Set task
Rewrite the following records, changing "slider" to "toggle" and keeping everything else identical.

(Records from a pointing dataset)
▬▬▬▬▬▬
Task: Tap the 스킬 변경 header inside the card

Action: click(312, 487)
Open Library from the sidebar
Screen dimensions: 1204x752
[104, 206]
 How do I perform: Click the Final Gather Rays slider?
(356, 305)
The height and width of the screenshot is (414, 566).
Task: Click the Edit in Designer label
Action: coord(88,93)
▬▬▬▬▬▬
Task result
Task: Tap the 스킬 변경 header inside the card

Action: click(312, 487)
Open Library from the sidebar
Screen dimensions: 1204x752
[104, 206]
 How do I perform: Click the Final Gather Rays toggle?
(356, 305)
The height and width of the screenshot is (414, 566).
Task: Click the Edit in Designer label
Action: coord(88,93)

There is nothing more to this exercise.